* [YOUR OBJECTIVE]: Please copy the following lines of material word for word.

* [GIVEN DATA]:
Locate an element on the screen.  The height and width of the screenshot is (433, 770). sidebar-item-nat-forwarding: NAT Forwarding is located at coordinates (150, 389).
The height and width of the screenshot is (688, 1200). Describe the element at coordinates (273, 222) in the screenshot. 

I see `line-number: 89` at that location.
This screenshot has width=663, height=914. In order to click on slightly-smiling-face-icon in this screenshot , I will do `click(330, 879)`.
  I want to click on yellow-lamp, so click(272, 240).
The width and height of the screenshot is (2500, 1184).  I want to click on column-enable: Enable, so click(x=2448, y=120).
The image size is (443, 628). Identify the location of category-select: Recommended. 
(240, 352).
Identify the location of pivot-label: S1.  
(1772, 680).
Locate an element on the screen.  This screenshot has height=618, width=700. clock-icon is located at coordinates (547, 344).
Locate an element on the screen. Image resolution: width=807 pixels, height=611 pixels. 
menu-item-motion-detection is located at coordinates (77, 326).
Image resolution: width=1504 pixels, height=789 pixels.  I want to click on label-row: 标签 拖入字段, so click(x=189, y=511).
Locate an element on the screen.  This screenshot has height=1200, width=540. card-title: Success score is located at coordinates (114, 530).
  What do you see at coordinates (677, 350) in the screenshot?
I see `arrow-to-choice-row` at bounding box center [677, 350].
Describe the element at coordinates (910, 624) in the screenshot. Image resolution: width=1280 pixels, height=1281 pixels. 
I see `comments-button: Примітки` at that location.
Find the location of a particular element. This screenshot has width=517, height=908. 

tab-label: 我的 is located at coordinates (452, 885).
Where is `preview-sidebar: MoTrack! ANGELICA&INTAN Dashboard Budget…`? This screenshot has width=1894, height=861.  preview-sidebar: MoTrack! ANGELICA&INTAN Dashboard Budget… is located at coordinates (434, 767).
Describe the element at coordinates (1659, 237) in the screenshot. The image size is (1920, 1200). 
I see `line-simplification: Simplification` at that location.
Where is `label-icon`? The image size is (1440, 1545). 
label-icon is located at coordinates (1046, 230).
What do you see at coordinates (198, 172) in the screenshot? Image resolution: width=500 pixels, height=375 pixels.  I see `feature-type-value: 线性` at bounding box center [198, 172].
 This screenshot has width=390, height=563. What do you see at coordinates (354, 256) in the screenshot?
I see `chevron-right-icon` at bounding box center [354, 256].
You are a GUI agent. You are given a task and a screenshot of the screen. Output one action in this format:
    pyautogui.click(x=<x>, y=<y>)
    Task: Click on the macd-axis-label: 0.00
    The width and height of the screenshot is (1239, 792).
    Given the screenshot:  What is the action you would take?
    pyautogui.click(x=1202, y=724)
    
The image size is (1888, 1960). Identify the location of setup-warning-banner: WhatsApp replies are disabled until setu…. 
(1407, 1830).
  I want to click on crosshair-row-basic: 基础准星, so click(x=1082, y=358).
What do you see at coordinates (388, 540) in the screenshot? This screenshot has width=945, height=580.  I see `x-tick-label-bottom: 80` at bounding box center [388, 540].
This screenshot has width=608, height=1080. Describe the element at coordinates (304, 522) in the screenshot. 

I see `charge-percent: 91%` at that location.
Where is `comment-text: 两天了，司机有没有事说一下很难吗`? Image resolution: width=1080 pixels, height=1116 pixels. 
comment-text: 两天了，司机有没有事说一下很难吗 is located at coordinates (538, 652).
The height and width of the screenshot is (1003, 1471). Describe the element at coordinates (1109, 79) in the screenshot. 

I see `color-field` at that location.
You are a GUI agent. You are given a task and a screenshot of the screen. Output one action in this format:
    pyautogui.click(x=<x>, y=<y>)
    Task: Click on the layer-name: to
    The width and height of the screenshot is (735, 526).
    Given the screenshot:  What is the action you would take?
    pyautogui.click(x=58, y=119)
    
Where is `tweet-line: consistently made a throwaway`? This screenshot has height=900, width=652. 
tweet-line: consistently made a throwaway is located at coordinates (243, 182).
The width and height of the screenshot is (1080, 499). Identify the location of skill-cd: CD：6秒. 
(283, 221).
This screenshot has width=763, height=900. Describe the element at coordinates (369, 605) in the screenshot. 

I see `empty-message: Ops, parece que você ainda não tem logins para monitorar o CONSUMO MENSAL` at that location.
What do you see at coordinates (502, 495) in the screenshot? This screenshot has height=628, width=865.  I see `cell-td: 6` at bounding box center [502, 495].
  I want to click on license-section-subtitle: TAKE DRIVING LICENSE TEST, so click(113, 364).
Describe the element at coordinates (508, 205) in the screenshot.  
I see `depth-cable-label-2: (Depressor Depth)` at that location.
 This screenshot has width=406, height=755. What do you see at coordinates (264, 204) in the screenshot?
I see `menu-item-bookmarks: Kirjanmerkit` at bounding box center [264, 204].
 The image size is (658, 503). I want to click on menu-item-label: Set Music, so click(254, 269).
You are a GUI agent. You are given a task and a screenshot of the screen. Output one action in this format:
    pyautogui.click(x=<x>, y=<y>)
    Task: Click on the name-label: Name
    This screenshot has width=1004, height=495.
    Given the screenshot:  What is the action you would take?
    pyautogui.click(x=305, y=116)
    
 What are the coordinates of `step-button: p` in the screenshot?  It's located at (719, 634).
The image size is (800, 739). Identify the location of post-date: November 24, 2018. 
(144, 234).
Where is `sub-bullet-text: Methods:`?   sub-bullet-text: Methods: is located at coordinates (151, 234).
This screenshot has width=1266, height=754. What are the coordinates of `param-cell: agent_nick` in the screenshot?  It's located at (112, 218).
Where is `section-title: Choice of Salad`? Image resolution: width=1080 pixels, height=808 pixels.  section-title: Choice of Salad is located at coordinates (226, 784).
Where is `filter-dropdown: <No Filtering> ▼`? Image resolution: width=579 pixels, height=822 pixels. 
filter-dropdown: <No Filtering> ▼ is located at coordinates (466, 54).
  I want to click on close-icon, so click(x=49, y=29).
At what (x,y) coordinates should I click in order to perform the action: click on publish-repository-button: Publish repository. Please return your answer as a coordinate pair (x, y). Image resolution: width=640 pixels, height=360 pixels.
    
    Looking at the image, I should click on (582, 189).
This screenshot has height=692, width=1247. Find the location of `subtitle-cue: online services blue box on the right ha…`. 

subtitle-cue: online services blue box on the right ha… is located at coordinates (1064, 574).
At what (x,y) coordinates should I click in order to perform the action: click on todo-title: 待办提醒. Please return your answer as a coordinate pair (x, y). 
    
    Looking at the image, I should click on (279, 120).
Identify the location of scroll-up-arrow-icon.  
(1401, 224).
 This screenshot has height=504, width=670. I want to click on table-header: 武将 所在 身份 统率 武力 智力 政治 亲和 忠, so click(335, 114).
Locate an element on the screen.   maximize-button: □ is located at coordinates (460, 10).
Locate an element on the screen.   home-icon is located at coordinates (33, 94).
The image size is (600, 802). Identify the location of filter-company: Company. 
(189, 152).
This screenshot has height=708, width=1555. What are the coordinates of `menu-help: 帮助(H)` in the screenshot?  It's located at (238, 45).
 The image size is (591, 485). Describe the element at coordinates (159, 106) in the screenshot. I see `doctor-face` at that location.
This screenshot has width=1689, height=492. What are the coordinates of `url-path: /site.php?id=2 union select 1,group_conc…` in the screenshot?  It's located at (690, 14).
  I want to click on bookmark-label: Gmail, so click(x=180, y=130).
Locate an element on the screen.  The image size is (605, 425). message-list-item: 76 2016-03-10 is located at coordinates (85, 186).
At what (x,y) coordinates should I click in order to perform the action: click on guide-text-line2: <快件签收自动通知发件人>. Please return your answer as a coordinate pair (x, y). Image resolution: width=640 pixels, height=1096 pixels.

* [REPLY TO THE EXERCISE]:
Locate an element on the screen.  The height and width of the screenshot is (433, 770). sidebar-item-nat-forwarding: NAT Forwarding is located at coordinates (150, 389).
The height and width of the screenshot is (688, 1200). Describe the element at coordinates (273, 222) in the screenshot. 

I see `line-number: 89` at that location.
This screenshot has width=663, height=914. In order to click on slightly-smiling-face-icon in this screenshot , I will do `click(330, 879)`.
  I want to click on yellow-lamp, so click(272, 240).
The width and height of the screenshot is (2500, 1184).  I want to click on column-enable: Enable, so click(x=2448, y=120).
The image size is (443, 628). Identify the location of category-select: Recommended. 
(240, 352).
Identify the location of pivot-label: S1.  
(1772, 680).
Locate an element on the screen.  This screenshot has height=618, width=700. clock-icon is located at coordinates (547, 344).
Locate an element on the screen. Image resolution: width=807 pixels, height=611 pixels. 
menu-item-motion-detection is located at coordinates (77, 326).
Image resolution: width=1504 pixels, height=789 pixels.  I want to click on label-row: 标签 拖入字段, so click(x=189, y=511).
Locate an element on the screen.  This screenshot has height=1200, width=540. card-title: Success score is located at coordinates (114, 530).
  What do you see at coordinates (677, 350) in the screenshot?
I see `arrow-to-choice-row` at bounding box center [677, 350].
Describe the element at coordinates (910, 624) in the screenshot. Image resolution: width=1280 pixels, height=1281 pixels. 
I see `comments-button: Примітки` at that location.
Find the location of a particular element. This screenshot has width=517, height=908. 

tab-label: 我的 is located at coordinates (452, 885).
Where is `preview-sidebar: MoTrack! ANGELICA&INTAN Dashboard Budget…`? This screenshot has width=1894, height=861.  preview-sidebar: MoTrack! ANGELICA&INTAN Dashboard Budget… is located at coordinates (434, 767).
Describe the element at coordinates (1659, 237) in the screenshot. The image size is (1920, 1200). 
I see `line-simplification: Simplification` at that location.
Where is `label-icon`? The image size is (1440, 1545). 
label-icon is located at coordinates (1046, 230).
What do you see at coordinates (198, 172) in the screenshot? Image resolution: width=500 pixels, height=375 pixels.  I see `feature-type-value: 线性` at bounding box center [198, 172].
 This screenshot has width=390, height=563. What do you see at coordinates (354, 256) in the screenshot?
I see `chevron-right-icon` at bounding box center [354, 256].
You are a GUI agent. You are given a task and a screenshot of the screen. Output one action in this format:
    pyautogui.click(x=<x>, y=<y>)
    Task: Click on the macd-axis-label: 0.00
    The width and height of the screenshot is (1239, 792).
    Given the screenshot:  What is the action you would take?
    pyautogui.click(x=1202, y=724)
    
The image size is (1888, 1960). Identify the location of setup-warning-banner: WhatsApp replies are disabled until setu…. 
(1407, 1830).
  I want to click on crosshair-row-basic: 基础准星, so click(x=1082, y=358).
What do you see at coordinates (388, 540) in the screenshot? This screenshot has width=945, height=580.  I see `x-tick-label-bottom: 80` at bounding box center [388, 540].
This screenshot has width=608, height=1080. Describe the element at coordinates (304, 522) in the screenshot. 

I see `charge-percent: 91%` at that location.
Where is `comment-text: 两天了，司机有没有事说一下很难吗`? Image resolution: width=1080 pixels, height=1116 pixels. 
comment-text: 两天了，司机有没有事说一下很难吗 is located at coordinates (538, 652).
The height and width of the screenshot is (1003, 1471). Describe the element at coordinates (1109, 79) in the screenshot. 

I see `color-field` at that location.
You are a GUI agent. You are given a task and a screenshot of the screen. Output one action in this format:
    pyautogui.click(x=<x>, y=<y>)
    Task: Click on the layer-name: to
    The width and height of the screenshot is (735, 526).
    Given the screenshot:  What is the action you would take?
    pyautogui.click(x=58, y=119)
    
Where is `tweet-line: consistently made a throwaway`? This screenshot has height=900, width=652. 
tweet-line: consistently made a throwaway is located at coordinates (243, 182).
The width and height of the screenshot is (1080, 499). Identify the location of skill-cd: CD：6秒. 
(283, 221).
This screenshot has width=763, height=900. Describe the element at coordinates (369, 605) in the screenshot. 

I see `empty-message: Ops, parece que você ainda não tem logins para monitorar o CONSUMO MENSAL` at that location.
What do you see at coordinates (502, 495) in the screenshot? This screenshot has height=628, width=865.  I see `cell-td: 6` at bounding box center [502, 495].
  I want to click on license-section-subtitle: TAKE DRIVING LICENSE TEST, so click(113, 364).
Describe the element at coordinates (508, 205) in the screenshot.  
I see `depth-cable-label-2: (Depressor Depth)` at that location.
 This screenshot has width=406, height=755. What do you see at coordinates (264, 204) in the screenshot?
I see `menu-item-bookmarks: Kirjanmerkit` at bounding box center [264, 204].
 The image size is (658, 503). I want to click on menu-item-label: Set Music, so click(254, 269).
You are a GUI agent. You are given a task and a screenshot of the screen. Output one action in this format:
    pyautogui.click(x=<x>, y=<y>)
    Task: Click on the name-label: Name
    This screenshot has width=1004, height=495.
    Given the screenshot:  What is the action you would take?
    pyautogui.click(x=305, y=116)
    
 What are the coordinates of `step-button: p` in the screenshot?  It's located at (719, 634).
The image size is (800, 739). Identify the location of post-date: November 24, 2018. 
(144, 234).
Where is `sub-bullet-text: Methods:`?   sub-bullet-text: Methods: is located at coordinates (151, 234).
This screenshot has width=1266, height=754. What are the coordinates of `param-cell: agent_nick` in the screenshot?  It's located at (112, 218).
Where is `section-title: Choice of Salad`? Image resolution: width=1080 pixels, height=808 pixels.  section-title: Choice of Salad is located at coordinates (226, 784).
Where is `filter-dropdown: <No Filtering> ▼`? Image resolution: width=579 pixels, height=822 pixels. 
filter-dropdown: <No Filtering> ▼ is located at coordinates (466, 54).
  I want to click on close-icon, so click(x=49, y=29).
At what (x,y) coordinates should I click in order to perform the action: click on publish-repository-button: Publish repository. Please return your answer as a coordinate pair (x, y). Image resolution: width=640 pixels, height=360 pixels.
    
    Looking at the image, I should click on (582, 189).
This screenshot has height=692, width=1247. Find the location of `subtitle-cue: online services blue box on the right ha…`. 

subtitle-cue: online services blue box on the right ha… is located at coordinates (1064, 574).
At what (x,y) coordinates should I click in order to perform the action: click on todo-title: 待办提醒. Please return your answer as a coordinate pair (x, y). 
    
    Looking at the image, I should click on (279, 120).
Identify the location of scroll-up-arrow-icon.  
(1401, 224).
 This screenshot has height=504, width=670. I want to click on table-header: 武将 所在 身份 统率 武力 智力 政治 亲和 忠, so click(335, 114).
Locate an element on the screen.   maximize-button: □ is located at coordinates (460, 10).
Locate an element on the screen.   home-icon is located at coordinates (33, 94).
The image size is (600, 802). Identify the location of filter-company: Company. 
(189, 152).
This screenshot has height=708, width=1555. What are the coordinates of `menu-help: 帮助(H)` in the screenshot?  It's located at (238, 45).
 The image size is (591, 485). Describe the element at coordinates (159, 106) in the screenshot. I see `doctor-face` at that location.
This screenshot has width=1689, height=492. What are the coordinates of `url-path: /site.php?id=2 union select 1,group_conc…` in the screenshot?  It's located at (690, 14).
  I want to click on bookmark-label: Gmail, so click(x=180, y=130).
Locate an element on the screen.  The image size is (605, 425). message-list-item: 76 2016-03-10 is located at coordinates (85, 186).
At what (x,y) coordinates should I click in order to perform the action: click on guide-text-line2: <快件签收自动通知发件人>. Please return your answer as a coordinate pair (x, y). Image resolution: width=640 pixels, height=1096 pixels.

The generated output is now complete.